Well guess what, it isn't normal, it isn't necessary to accept it and the reason women who claim that are so hated, is because we are forcing the women who accept their men's porn use, to raise the veil of denial ever so slightly ever so quickly. And that's painful. Sorry to cause pain to anyone. But you cannot be allowed to encourage other women to live in denial about their own feelings.

hoisttocrew · 08/06/2011 23:07

Oh dear. The words used were exactly "mutual understanding and compromise", to quote from myself directly for a second time!

And you totally dodged my point about the porn (presumably because you have no answer to it), preferring instead to divert attention by describing it in detail. If the porn was as you describe, no right-minded person would be anything other than disgusted by it. But the only reason you and your friend saw this unpleasant footage is that she was untrue to her feelings/values by "trying to be all modern about it" - which proves the age-old general point that if you try to be someone else, sooner or later you'll come unstuck!

Nullius · 08/06/2011 23:16

Ooooh, ok, my mistake.

So she deserved to be exposed to abusive porn because she did what women like you suggest we all do, which is be ok about porn.

She didnt say "oh I love porn, lets get some!!" she said she was ok with porn, ie him watching it. Because thats what she felt she had to say.

I didnt dodge any question, and others did say what about compromise. I didnt directly quote from your comment anyway, so god knows why you feel you need to quote it back to me. It was a general feeling on the thread. If your husband wanking to younger, thinner prettier and often abused or groomed girls makes you feel you are in a "mutual" relationship, good for you. Some of us expect better.

HerBeX · 09/06/2011 07:51

I just love the way some women blame other women for not being "true to their values and feelings" when women are surrounded by messages telling them that their values and feelings are not valid.

ALCS · 09/06/2011 14:14

Hi HerBeX,

I have already expressed my views about what I think the problem is in Twinkletoes111's relationship and it's not about whether men ar more "visual" than woman or not.

As much as we are the same we are also different in some ways and to say we are exactly the same is ignorant. BUT this is not about what you and I think about men and women, it should be about what is REALLY going on in their relationship.

If people love AND respect each other the communication shold be a key to solving problems. Unfortunately this is not the case and I said what I think is happening and I hope Twinkletoes111 can see things through, try and communicate and then make an informed decision as to where she is in her relationship and how she sees t going or not going forward.

Often we cannot change the other person. Unless they want to change themselves.
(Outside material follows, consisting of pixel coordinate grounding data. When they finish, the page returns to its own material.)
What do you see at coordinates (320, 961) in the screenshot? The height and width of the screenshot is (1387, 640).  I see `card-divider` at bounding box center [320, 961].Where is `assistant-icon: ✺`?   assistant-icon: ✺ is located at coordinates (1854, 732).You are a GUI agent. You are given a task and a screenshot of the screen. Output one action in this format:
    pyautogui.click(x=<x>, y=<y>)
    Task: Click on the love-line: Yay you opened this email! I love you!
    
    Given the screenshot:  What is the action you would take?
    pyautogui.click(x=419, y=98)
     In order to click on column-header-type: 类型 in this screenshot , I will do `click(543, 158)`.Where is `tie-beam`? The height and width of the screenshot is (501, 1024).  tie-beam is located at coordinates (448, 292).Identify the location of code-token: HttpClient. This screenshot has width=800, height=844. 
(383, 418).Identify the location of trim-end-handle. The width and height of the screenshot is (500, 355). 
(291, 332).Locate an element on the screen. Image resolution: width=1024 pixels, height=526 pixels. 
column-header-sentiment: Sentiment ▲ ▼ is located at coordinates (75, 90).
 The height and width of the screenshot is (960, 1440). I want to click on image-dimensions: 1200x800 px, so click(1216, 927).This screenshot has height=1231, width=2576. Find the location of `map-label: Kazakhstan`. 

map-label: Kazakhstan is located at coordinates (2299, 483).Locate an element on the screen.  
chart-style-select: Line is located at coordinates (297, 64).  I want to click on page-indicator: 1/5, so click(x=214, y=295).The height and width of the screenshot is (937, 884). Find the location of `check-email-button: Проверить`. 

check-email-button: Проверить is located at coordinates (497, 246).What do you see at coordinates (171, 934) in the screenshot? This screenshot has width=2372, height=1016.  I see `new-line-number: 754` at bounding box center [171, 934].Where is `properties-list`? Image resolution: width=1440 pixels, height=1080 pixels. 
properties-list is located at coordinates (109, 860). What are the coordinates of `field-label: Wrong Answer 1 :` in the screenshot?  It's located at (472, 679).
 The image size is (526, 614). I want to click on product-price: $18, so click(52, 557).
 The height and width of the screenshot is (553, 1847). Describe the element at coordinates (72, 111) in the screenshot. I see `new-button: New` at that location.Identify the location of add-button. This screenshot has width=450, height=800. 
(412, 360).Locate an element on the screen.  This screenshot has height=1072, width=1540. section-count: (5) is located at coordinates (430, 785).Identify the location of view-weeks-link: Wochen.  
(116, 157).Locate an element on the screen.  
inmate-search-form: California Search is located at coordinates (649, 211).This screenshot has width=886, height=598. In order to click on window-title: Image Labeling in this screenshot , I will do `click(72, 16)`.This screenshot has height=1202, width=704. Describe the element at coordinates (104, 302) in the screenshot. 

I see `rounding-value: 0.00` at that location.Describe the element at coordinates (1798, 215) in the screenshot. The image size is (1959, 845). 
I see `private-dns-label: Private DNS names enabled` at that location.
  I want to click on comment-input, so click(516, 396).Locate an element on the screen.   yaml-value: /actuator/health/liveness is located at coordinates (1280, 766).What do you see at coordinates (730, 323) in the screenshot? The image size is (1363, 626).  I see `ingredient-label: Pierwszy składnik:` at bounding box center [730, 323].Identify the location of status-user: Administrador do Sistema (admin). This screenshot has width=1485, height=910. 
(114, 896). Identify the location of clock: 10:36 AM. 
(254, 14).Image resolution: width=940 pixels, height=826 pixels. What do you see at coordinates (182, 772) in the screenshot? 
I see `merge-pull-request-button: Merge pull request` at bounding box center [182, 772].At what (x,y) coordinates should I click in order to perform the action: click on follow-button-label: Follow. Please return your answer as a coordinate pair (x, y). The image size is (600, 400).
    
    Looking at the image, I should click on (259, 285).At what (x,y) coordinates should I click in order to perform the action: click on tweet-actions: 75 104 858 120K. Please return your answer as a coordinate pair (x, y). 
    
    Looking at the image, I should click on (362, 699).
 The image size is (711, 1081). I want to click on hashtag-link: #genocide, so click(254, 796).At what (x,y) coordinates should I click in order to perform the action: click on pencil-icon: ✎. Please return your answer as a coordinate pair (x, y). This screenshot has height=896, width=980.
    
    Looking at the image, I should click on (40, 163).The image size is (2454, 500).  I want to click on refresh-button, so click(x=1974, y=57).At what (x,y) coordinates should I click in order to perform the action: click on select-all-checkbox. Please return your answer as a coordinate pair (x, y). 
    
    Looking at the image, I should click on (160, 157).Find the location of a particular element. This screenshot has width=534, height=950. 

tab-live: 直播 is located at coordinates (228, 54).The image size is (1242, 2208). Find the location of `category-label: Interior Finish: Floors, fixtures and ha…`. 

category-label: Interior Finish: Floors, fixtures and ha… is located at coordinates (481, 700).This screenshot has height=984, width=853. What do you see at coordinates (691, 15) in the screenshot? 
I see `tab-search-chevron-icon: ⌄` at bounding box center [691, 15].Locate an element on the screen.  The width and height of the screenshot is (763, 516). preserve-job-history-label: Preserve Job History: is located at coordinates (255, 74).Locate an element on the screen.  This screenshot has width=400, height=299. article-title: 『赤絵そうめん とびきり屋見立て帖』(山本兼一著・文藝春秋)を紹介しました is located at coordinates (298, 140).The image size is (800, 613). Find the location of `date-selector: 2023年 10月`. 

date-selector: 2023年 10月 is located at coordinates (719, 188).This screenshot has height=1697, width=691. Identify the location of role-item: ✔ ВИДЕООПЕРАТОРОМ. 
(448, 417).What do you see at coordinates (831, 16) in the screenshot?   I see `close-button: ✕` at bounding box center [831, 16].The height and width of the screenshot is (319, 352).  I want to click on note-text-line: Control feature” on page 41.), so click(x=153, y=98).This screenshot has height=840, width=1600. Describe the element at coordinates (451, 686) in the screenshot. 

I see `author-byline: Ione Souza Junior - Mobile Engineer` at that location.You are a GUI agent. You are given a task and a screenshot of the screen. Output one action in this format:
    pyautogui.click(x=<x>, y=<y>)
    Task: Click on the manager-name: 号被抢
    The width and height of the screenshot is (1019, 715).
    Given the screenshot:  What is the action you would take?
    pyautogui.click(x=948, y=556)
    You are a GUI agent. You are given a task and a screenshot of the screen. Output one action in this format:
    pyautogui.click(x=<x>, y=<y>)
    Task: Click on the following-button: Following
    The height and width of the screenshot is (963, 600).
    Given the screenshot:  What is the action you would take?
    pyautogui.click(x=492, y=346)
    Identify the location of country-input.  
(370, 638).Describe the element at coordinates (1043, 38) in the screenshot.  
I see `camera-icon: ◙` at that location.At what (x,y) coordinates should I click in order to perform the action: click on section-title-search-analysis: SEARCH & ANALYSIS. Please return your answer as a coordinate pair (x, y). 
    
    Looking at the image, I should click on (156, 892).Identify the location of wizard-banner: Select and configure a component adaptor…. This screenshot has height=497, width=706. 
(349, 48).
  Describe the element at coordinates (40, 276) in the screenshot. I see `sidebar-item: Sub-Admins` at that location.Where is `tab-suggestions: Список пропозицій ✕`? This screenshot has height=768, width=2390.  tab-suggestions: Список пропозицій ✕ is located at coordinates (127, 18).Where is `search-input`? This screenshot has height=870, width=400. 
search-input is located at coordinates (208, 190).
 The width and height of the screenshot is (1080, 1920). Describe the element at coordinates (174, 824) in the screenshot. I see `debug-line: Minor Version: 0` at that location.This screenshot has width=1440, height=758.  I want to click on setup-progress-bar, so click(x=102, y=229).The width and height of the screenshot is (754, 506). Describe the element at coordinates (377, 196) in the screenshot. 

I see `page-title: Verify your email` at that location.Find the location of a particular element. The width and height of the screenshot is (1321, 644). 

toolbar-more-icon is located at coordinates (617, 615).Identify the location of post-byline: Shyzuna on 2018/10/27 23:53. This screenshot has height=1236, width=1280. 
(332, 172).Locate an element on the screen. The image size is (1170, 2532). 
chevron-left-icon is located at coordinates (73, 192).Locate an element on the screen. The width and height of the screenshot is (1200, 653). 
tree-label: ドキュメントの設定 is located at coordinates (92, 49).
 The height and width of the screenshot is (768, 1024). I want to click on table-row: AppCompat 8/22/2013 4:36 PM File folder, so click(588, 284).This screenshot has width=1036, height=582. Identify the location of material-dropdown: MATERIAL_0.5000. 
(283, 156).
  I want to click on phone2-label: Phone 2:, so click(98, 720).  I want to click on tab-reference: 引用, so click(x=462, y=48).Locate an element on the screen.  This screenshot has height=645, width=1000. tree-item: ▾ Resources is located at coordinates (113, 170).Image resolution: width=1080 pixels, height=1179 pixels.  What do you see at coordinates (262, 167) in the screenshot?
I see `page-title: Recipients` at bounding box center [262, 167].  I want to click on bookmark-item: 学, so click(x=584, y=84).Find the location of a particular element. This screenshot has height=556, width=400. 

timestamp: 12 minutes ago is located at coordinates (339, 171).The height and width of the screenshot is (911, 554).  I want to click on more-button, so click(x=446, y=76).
It's harsh but true. So if she wants to be happy she can put all the point across, but if he still doesn't act maturely then it is up to her what she wants to do going forward. She can't force him to change, but she can change her life and leave. If course one would hope that he can be sensitive to her needs, but if he isn't it is up to her what to do.

But don't forget that it IS hard to have a higher sex drive than the other person. Perhaps she would be happy if he didn't use porn as a stimuli. Maybe this is their middle ground. They need to define what is best for BOTH of them, but it is somewhat unrealistic to expect he will not masturbate if he doesn't get enough (for him) sex. I also said that maybe improving on a quality would be an option. But I know how hard it is to "want" to have sex with someone who isn't an ideal partner, so I wouldn't think Twinkletoes111 is feeling very much up for it with him. Not surprising really. We do need a little romace after all! :)

I hope she can talk to him when he is not defensive and they can have a good heart to heart chat.

ALCS

HerBeX · 09/06/2011 16:02

ALCS, no one has suggested that he shouldn't masturbate if he doesn't get enough sex.

That would be totally unreasonable.

Wanking and using porn are 2 separate activities, they are not interchageable.